[AIM] In the data from the line containing "click on subscribe." through the last line of the data, switch "Find the location of a particular element." to "Locate an element on the screen.". Write out only those lines again, with nothing else changed.

[DATA LINES]
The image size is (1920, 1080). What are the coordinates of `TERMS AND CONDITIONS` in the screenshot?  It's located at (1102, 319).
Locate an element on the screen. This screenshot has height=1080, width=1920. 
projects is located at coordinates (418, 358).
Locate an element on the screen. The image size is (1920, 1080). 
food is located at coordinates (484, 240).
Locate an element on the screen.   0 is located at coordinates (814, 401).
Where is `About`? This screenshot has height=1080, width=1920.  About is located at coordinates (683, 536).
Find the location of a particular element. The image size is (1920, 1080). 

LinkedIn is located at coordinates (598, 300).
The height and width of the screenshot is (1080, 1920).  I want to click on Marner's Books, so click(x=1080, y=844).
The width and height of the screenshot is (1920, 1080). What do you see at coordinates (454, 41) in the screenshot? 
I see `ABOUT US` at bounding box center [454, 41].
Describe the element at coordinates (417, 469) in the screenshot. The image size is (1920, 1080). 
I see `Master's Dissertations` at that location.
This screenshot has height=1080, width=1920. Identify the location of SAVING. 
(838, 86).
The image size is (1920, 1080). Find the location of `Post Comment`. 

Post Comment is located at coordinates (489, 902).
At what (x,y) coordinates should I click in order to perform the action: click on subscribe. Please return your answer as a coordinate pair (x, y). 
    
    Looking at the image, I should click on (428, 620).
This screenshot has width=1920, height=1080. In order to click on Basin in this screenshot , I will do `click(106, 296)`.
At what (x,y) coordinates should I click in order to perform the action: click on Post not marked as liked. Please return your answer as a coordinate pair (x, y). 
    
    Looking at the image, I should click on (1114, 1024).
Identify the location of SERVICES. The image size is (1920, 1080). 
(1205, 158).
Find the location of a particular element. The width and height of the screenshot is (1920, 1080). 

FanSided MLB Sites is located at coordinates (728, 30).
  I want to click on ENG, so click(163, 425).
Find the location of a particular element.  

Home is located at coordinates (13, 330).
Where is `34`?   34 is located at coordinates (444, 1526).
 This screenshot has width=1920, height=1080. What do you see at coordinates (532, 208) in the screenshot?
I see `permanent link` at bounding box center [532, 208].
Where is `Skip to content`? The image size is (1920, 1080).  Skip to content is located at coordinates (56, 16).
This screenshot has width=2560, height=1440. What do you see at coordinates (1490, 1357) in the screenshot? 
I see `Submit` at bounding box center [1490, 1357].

[FULL OUTPUT]
At what (x,y) coordinates should I click in order to perform the action: click on subscribe. Please return your answer as a coordinate pair (x, y). 
    
    Looking at the image, I should click on (428, 620).
This screenshot has width=1920, height=1080. In order to click on Basin in this screenshot , I will do `click(106, 296)`.
At what (x,y) coordinates should I click in order to perform the action: click on Post not marked as liked. Please return your answer as a coordinate pair (x, y). 
    
    Looking at the image, I should click on (1114, 1024).
Identify the location of SERVICES. The image size is (1920, 1080). 
(1205, 158).
Locate an element on the screen. The width and height of the screenshot is (1920, 1080). 

FanSided MLB Sites is located at coordinates (728, 30).
  I want to click on ENG, so click(163, 425).
Locate an element on the screen.  

Home is located at coordinates (13, 330).
Where is `34`?   34 is located at coordinates (444, 1526).
 This screenshot has width=1920, height=1080. What do you see at coordinates (532, 208) in the screenshot?
I see `permanent link` at bounding box center [532, 208].
Where is `Skip to content`? The image size is (1920, 1080).  Skip to content is located at coordinates (56, 16).
This screenshot has width=2560, height=1440. What do you see at coordinates (1490, 1357) in the screenshot? 
I see `Submit` at bounding box center [1490, 1357].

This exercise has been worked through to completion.